Since then, I have driven many groups to the large fairgrounds just outside of Karatu where the market is located twice a month, but I have not gone in myself. Rather, I have sat in my vehicle while the others have spent varying amounts of time sifting through the many vendor’s wares. You can buy vegetables and cooked foods, bulk grains, hemp ropes, livestock, personal items, baskets, pots, or virtually anything else you could possibly imagine. The market is huge, and it is filled with shoppers and vendors, each hoping for a bargain. As I mentioned, though, the market is for locals and there are no mzungu to be found there, other than us, making easy marks for anyone interested in making a good sale of some local piece of handicraft to bring home.

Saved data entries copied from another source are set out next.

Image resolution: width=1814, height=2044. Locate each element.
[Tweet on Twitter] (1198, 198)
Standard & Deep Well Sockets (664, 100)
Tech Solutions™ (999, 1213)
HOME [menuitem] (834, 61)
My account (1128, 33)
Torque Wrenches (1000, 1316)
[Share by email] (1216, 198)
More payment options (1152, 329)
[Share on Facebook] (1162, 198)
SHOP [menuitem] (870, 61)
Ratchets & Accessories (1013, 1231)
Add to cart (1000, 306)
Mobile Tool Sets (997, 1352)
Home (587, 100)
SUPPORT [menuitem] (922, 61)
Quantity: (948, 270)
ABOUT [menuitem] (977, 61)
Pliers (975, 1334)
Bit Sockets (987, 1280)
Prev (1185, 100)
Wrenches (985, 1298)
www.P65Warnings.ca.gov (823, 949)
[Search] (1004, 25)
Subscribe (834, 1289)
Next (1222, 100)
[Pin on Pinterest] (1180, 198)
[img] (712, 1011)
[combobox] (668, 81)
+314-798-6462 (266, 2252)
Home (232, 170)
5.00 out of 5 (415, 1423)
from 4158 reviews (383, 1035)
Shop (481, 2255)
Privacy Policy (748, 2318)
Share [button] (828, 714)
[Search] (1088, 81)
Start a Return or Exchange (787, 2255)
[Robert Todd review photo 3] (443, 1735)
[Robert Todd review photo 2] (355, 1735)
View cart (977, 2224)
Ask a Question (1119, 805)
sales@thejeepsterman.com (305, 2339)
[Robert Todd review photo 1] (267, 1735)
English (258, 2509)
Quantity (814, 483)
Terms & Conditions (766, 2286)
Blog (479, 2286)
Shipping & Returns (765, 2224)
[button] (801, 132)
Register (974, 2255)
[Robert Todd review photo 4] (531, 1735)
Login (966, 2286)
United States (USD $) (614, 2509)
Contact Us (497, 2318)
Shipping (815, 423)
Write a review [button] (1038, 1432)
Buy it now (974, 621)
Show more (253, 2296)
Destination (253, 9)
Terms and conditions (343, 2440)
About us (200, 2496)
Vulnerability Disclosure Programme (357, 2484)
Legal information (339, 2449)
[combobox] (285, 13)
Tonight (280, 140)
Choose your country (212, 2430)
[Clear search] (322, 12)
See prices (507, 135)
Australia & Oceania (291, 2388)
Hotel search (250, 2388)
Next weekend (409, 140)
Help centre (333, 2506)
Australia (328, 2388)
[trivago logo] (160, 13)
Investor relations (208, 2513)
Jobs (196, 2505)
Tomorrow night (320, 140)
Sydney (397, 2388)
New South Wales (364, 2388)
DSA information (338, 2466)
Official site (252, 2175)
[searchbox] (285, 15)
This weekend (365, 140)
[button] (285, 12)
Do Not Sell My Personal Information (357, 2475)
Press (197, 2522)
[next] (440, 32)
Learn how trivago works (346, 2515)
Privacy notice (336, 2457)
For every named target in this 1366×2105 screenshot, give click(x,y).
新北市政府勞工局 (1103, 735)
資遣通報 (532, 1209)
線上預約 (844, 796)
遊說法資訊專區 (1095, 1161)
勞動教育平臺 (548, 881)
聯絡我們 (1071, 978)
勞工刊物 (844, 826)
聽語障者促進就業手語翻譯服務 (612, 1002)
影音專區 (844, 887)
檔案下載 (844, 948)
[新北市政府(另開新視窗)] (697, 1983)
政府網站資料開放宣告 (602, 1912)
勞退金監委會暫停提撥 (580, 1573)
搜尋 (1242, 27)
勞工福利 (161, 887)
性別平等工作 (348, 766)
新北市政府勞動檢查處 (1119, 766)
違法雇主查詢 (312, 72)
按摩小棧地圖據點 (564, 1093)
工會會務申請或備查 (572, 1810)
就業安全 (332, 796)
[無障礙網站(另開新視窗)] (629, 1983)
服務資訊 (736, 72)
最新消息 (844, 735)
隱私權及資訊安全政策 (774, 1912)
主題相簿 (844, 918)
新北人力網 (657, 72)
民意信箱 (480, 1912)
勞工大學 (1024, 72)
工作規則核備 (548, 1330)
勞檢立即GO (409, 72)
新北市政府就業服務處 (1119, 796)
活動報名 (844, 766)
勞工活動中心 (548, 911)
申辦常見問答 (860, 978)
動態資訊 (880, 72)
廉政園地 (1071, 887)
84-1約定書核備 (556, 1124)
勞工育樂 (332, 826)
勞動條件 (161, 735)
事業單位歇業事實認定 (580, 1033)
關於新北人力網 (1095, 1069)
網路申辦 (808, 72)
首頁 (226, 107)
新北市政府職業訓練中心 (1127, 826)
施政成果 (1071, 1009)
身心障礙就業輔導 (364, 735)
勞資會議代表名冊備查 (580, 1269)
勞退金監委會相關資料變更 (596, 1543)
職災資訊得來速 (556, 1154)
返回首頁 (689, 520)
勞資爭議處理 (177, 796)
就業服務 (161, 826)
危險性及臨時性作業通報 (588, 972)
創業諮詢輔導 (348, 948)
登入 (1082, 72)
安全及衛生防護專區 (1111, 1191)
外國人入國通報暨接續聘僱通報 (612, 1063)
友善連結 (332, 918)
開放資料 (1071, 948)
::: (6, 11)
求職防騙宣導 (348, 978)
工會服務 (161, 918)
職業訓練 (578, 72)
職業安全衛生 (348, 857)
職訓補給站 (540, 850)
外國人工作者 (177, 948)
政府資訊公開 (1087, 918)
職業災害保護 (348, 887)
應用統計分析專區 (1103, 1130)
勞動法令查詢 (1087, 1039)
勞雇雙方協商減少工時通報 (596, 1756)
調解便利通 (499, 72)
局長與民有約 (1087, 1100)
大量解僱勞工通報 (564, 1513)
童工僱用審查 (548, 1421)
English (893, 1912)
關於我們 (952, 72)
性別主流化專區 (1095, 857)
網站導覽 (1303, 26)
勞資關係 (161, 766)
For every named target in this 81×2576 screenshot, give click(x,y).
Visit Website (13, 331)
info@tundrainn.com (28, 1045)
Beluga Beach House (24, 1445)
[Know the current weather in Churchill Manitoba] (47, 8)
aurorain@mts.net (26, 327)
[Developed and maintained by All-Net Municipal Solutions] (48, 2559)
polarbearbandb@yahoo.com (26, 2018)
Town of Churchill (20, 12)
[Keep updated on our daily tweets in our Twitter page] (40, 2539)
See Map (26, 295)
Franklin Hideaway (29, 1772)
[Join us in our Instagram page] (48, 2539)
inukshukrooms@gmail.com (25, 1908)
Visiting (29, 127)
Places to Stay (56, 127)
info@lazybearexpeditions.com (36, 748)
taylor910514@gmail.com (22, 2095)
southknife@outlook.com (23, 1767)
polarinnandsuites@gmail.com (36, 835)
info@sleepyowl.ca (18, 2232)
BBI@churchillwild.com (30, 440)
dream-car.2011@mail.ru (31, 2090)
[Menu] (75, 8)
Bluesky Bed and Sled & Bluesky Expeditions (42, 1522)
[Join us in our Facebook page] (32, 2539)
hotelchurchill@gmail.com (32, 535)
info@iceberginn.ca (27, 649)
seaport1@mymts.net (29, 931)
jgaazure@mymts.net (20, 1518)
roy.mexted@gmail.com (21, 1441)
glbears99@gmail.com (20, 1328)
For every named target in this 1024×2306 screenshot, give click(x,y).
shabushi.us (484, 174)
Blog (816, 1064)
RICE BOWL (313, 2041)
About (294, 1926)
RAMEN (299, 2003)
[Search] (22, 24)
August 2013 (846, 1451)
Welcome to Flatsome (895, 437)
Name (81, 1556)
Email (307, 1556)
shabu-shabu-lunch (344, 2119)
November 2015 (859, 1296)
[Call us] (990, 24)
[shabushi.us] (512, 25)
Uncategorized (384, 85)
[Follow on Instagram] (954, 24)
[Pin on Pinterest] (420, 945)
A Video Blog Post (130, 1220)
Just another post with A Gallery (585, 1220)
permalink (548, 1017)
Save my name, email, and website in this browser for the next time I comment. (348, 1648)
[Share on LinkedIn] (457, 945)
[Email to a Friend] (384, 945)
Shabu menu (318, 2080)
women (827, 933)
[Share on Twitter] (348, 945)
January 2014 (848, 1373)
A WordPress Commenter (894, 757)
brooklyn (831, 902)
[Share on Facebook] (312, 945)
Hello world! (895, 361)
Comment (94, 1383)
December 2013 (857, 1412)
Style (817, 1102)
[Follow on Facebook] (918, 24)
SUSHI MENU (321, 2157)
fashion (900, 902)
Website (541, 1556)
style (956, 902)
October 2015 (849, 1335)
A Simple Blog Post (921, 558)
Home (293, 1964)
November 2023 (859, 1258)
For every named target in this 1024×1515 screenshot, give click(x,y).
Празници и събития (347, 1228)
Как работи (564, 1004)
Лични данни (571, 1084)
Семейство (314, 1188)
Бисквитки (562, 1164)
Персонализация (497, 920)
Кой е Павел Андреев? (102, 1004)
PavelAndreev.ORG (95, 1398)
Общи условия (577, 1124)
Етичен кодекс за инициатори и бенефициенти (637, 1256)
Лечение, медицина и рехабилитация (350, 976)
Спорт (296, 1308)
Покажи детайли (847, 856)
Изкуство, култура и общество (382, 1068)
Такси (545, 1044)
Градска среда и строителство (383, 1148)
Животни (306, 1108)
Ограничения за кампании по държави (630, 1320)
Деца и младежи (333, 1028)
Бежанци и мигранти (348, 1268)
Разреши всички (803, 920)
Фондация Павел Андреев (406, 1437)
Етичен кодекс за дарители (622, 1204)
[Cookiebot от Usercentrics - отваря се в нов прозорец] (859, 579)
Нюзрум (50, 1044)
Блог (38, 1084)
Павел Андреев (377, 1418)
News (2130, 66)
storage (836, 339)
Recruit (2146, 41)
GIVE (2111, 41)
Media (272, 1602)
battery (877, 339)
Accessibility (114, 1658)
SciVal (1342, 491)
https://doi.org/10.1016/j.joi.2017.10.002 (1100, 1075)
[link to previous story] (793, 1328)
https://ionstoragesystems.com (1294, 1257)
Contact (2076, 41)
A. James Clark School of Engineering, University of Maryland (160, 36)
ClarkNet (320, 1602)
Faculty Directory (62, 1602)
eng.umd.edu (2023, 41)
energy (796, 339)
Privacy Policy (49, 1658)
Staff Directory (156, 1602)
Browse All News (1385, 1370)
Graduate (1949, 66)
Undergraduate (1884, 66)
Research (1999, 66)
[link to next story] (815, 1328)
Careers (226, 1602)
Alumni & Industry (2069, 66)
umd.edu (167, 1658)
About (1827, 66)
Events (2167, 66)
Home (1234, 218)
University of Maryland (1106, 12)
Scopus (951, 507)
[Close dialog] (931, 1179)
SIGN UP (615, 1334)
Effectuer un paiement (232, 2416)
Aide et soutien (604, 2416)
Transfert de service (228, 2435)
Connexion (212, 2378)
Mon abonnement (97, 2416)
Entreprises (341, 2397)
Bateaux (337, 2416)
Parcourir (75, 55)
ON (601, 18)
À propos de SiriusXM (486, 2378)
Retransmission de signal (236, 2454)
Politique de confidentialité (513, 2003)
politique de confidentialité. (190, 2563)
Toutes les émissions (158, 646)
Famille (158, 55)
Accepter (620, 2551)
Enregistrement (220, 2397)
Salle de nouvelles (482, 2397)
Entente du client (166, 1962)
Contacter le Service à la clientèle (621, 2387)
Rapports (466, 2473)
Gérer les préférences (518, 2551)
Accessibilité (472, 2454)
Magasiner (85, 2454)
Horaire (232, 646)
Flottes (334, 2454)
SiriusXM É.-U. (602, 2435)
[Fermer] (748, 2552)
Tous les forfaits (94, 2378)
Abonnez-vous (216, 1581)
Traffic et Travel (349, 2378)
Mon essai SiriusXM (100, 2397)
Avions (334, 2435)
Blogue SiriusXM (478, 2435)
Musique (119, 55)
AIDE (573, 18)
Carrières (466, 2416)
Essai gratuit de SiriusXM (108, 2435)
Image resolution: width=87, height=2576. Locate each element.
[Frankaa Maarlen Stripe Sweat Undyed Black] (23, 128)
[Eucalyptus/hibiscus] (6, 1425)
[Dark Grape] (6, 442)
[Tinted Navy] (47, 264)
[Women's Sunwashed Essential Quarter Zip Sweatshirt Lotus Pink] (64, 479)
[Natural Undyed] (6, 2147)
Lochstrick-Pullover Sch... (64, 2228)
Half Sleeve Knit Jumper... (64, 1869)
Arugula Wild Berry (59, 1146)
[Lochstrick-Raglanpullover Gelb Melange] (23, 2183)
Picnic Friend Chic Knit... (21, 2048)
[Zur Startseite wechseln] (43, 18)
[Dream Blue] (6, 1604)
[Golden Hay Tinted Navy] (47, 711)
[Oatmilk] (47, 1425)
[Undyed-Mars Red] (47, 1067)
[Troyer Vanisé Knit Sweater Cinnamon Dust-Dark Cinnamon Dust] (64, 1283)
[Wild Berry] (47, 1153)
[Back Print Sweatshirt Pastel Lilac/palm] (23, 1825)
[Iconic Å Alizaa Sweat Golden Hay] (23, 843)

As we drove up, all the while preparing the others for what they soon be experiencing as Jill and I had no plans to stray from our vehicle, a few of the local “entrepreneurs,” one of whom I have known for several years from the streets of Karatu, ambled up hoping that we would be interested in buying something. They quickly suggested acting as guides for our group, which actually seemed like a reasonable thing given the mass of people who were milling through the marketplace, as well as the immensity of the market itself. It would not be difficult to become disoriented and the last thing I wanted was to lose one of the residents in the market and be putting out an APB later for them. All was well, though, and seeing the entire group coming back after less than thirty minutes with everyone accounted for was an excellent sign and a good indication.

After leaving the market, we still had plenty of daylight left and decided that we would visit Phillipo and his wife, Fausta, our coffee source. We stumbled upon Phillipo and his family about two years ago while walking towards Gibb’s Farm. His neighbor, the wood carver, who I have also known for several years, suggested that I meet his neighbor, and we’ve been friends ever since. Phillipo is a second-generation coffee grower who has a small farm that he runs with his family and caters mainly to locals and other guests lucky enough to know him. He is the loveliest person and each time we visit, we are treated to small cups of coffee to taste as well as spoons of honey from his small stingless bees that inhabit his numerous hives hanging in his yard and around his house.

It wasn’t the right season, but he demonstrated how he processes the coffee beans, first by removing the outer shell in a manual hulling machine, then drying out the beans and pounding them in a pestle with large mortars to remove the inner shells. Once they are winnowed to remove the chaff, the beans are then ready for roasting which is done by hand over hot coals, constantly turning for 45 minutes to prevent any burning of the beans. They are then placed in a cooling bin where the beans are left for about 30 minutes after which they are ready to bag into half kilo portions, either whole or ground, or to enjoy immediately. Though we typically bring only whole beans back with us (we’re purists, of course), we don’t have a grinder here, so buy the ground beans for the house.
It was a wonderful evening and a gorgeous sunset. We departed Phillipo’s home for our home away from home as our dinners were waiting for us. Life is good in Karatu.